• REQUIRED ACTION: Nothing but the lines from the line with "Switch to the Report Hub tab" to the end of the records below should appear in the answer, each exactly as given.

[Opening DATA EXCERPTS section]

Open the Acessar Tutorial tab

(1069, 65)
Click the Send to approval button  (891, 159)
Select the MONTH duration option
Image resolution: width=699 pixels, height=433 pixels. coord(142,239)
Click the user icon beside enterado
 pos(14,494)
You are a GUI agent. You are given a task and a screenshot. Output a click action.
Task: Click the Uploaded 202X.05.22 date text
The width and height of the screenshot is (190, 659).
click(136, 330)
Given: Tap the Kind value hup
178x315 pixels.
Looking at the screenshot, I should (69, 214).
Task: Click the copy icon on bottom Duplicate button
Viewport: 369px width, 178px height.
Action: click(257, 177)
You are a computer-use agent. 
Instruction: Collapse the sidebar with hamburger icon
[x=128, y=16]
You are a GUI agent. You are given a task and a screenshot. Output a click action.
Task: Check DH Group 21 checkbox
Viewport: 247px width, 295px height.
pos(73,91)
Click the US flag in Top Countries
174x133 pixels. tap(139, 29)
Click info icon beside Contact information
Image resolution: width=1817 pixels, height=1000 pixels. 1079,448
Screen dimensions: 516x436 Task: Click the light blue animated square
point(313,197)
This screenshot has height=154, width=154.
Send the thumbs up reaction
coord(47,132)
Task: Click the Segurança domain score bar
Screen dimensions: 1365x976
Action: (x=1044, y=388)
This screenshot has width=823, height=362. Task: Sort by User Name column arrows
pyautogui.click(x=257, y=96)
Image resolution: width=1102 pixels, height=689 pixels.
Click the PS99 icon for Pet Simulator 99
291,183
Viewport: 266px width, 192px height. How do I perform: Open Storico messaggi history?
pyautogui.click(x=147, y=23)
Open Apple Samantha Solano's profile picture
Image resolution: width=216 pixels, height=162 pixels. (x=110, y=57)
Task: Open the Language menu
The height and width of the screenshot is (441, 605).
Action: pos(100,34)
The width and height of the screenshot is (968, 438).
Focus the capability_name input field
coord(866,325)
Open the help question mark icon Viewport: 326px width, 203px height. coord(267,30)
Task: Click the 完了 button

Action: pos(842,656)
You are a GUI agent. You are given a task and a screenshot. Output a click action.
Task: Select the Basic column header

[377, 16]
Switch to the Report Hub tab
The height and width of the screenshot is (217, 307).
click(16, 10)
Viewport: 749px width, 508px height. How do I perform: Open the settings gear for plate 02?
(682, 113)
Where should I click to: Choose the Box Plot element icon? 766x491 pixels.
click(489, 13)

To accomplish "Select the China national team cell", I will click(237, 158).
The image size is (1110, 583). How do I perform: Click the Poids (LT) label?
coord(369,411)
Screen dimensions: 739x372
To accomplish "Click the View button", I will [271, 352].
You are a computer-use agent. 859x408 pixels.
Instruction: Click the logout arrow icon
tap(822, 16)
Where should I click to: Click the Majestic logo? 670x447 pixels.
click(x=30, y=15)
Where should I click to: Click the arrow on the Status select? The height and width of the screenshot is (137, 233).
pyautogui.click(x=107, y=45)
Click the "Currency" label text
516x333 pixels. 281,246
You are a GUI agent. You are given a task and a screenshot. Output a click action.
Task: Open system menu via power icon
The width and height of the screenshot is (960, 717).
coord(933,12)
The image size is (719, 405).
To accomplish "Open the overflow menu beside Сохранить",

[Closing DATA EXCERPTS section]

• EXERCISE SOLUTION:
Switch to the Report Hub tab
The height and width of the screenshot is (217, 307).
click(16, 10)
Viewport: 749px width, 508px height. How do I perform: Open the settings gear for plate 02?
(682, 113)
Where should I click to: Choose the Box Plot element icon? 766x491 pixels.
click(489, 13)

To accomplish "Select the China national team cell", I will click(237, 158).
The image size is (1110, 583). How do I perform: Click the Poids (LT) label?
coord(369,411)
Screen dimensions: 739x372
To accomplish "Click the View button", I will [271, 352].
You are a computer-use agent. 859x408 pixels.
Instruction: Click the logout arrow icon
tap(822, 16)
Where should I click to: Click the Majestic logo? 670x447 pixels.
click(x=30, y=15)
Where should I click to: Click the arrow on the Status select? The height and width of the screenshot is (137, 233).
pyautogui.click(x=107, y=45)
Click the "Currency" label text
516x333 pixels. 281,246
You are a GUI agent. You are given a task and a screenshot. Output a click action.
Task: Open system menu via power icon
The width and height of the screenshot is (960, 717).
coord(933,12)
The image size is (719, 405).
To accomplish "Open the overflow menu beside Сохранить",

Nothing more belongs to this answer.